> [Dataset]:

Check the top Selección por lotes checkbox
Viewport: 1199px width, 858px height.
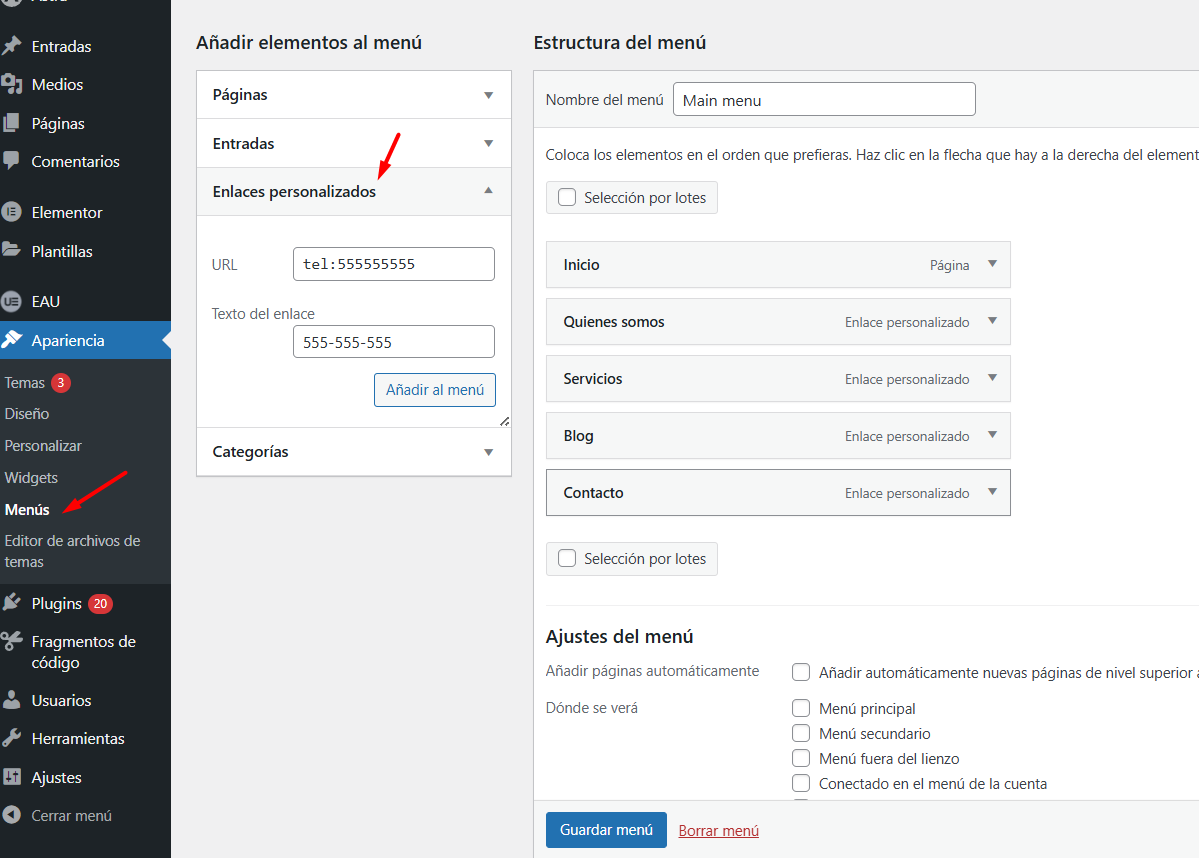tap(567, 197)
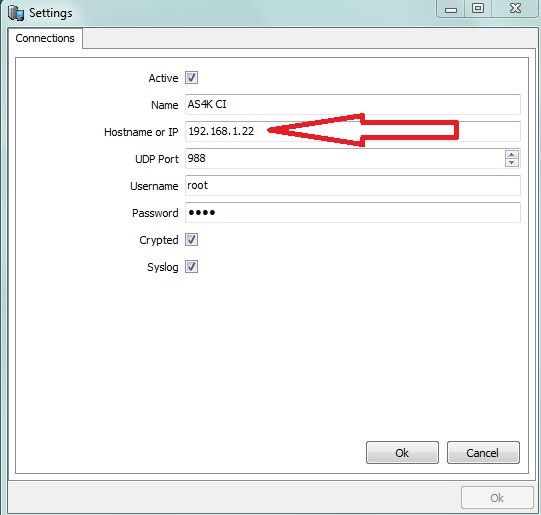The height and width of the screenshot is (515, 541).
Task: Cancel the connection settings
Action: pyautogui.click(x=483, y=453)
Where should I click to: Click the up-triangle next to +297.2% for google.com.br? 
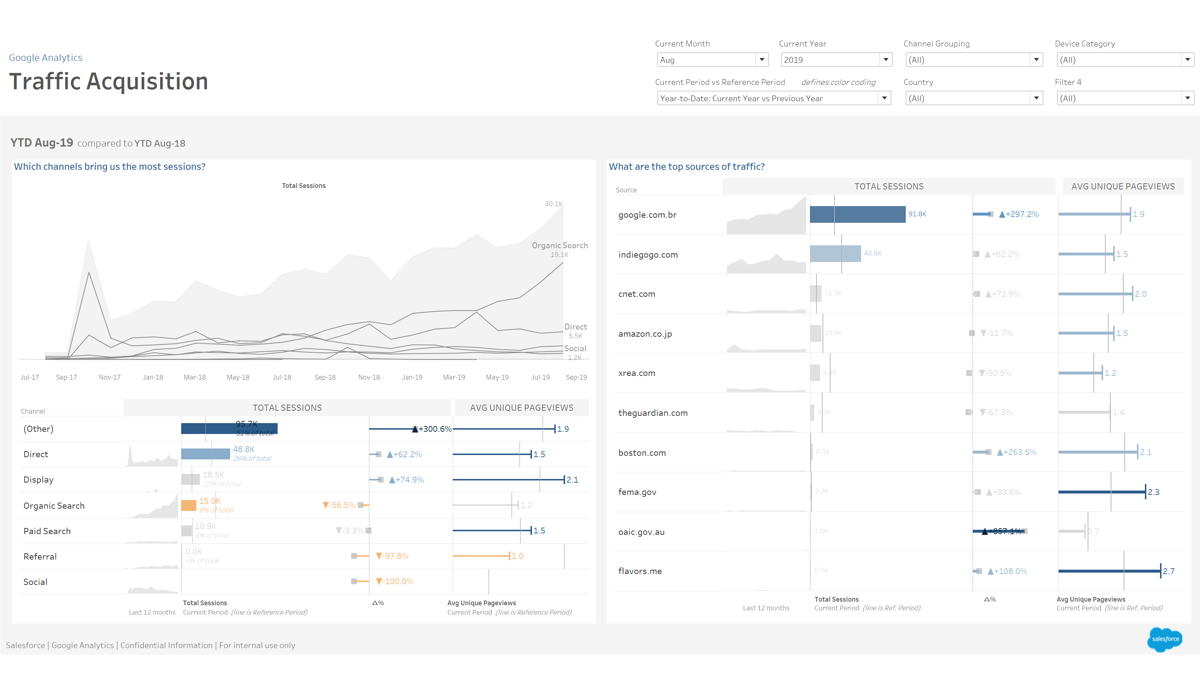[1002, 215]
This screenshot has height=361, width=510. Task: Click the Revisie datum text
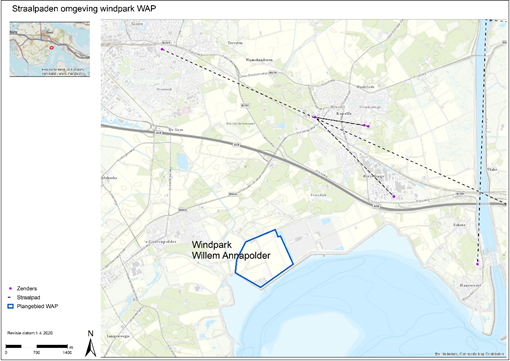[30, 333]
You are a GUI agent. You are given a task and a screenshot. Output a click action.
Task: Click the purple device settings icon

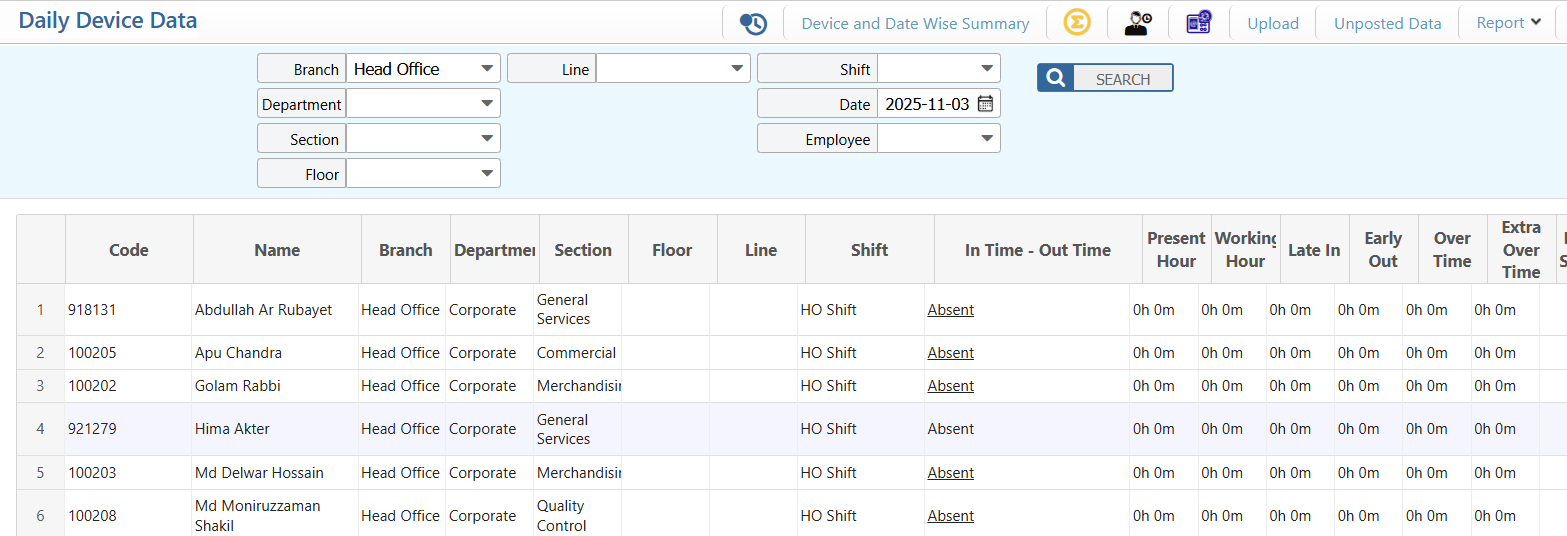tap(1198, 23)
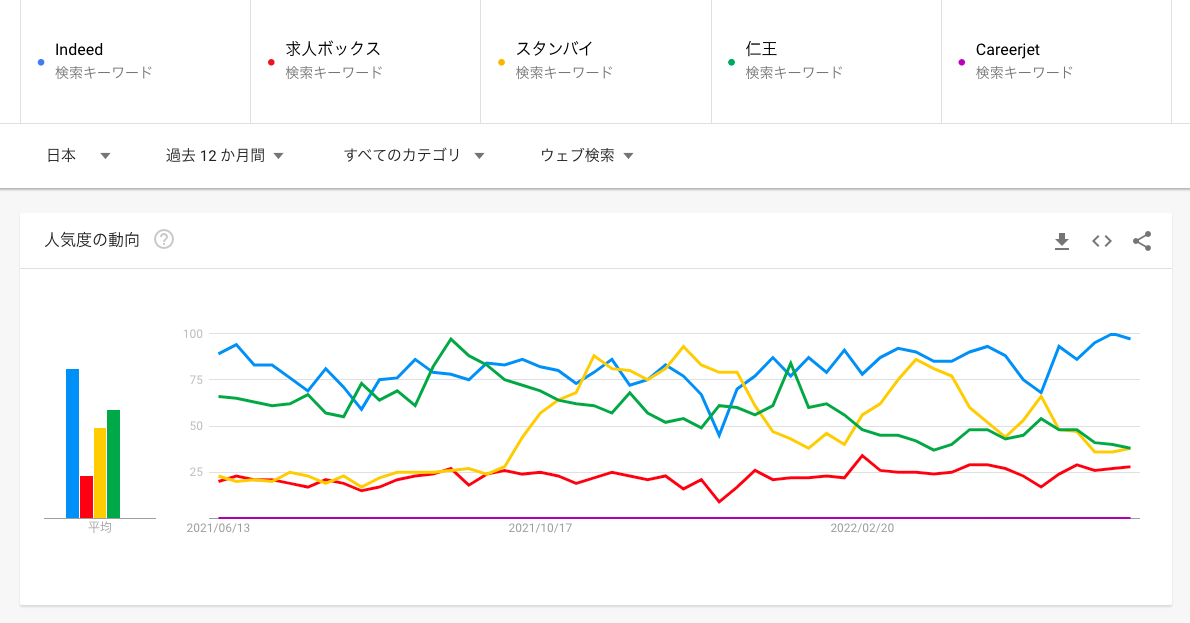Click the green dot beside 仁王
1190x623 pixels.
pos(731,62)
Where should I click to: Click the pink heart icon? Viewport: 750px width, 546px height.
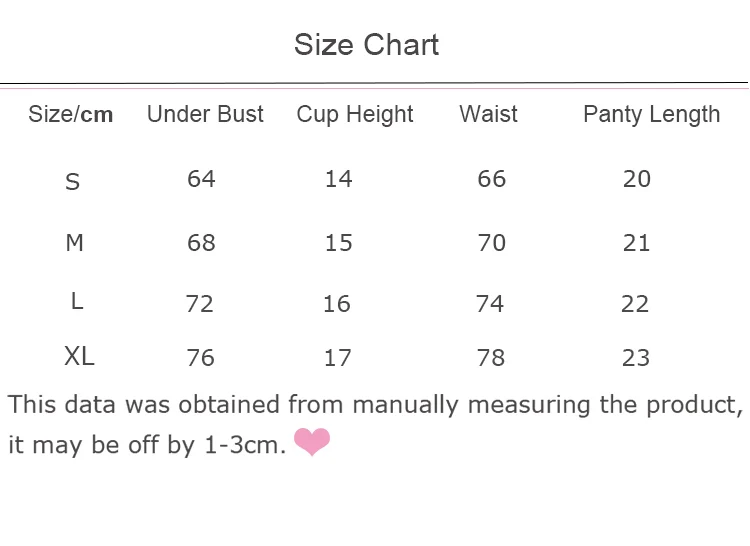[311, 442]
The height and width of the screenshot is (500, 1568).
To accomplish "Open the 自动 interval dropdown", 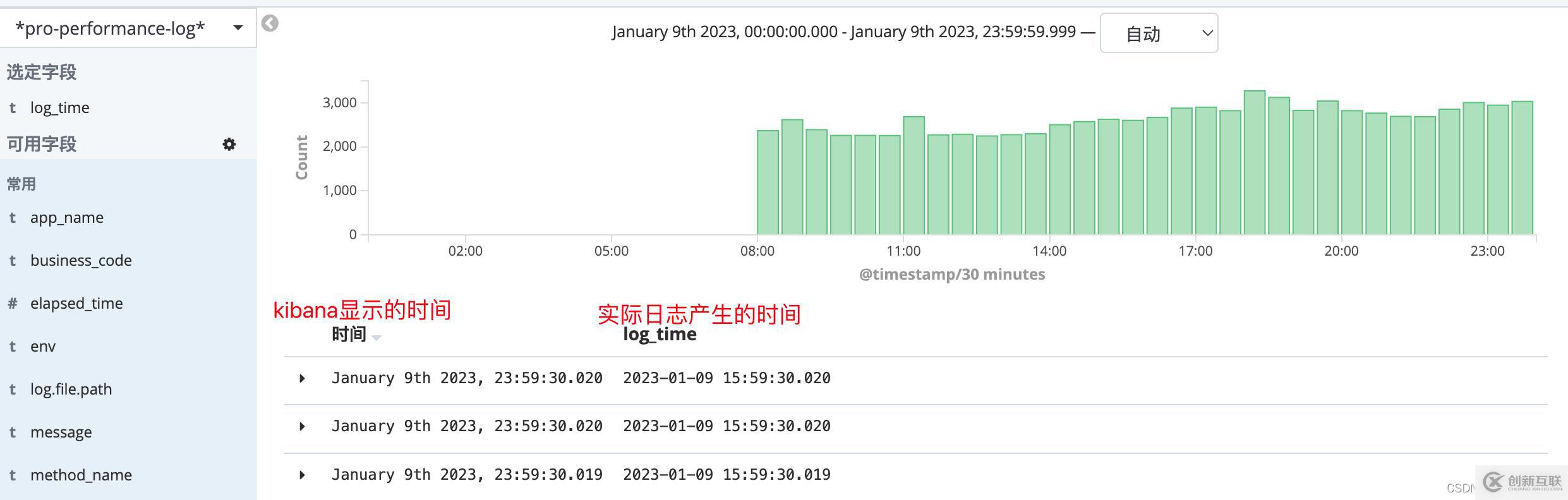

> [Exercise brief]:
A faithful copy of the data is required: each word kept, each picture omitted.

> [Answer section]:
Check the top Selección por lotes checkbox
Viewport: 1199px width, 858px height.
tap(567, 197)
The height and width of the screenshot is (515, 541).
Task: Cancel the connection settings
Action: pyautogui.click(x=483, y=453)
Where should I click to: Click the up-triangle next to +297.2% for google.com.br? 
[1002, 215]
This screenshot has height=361, width=510. Task: Click the Revisie datum text
[30, 333]
You are a GUI agent. You are given a task and a screenshot. Output a click action.
Task: Click the purple device settings icon

tap(1198, 23)
Click the green dot beside 仁王
1190x623 pixels.
pos(731,62)
Where should I click to: Click the pink heart icon? Viewport: 750px width, 546px height.
[311, 442]
The height and width of the screenshot is (500, 1568).
To accomplish "Open the 自动 interval dropdown", 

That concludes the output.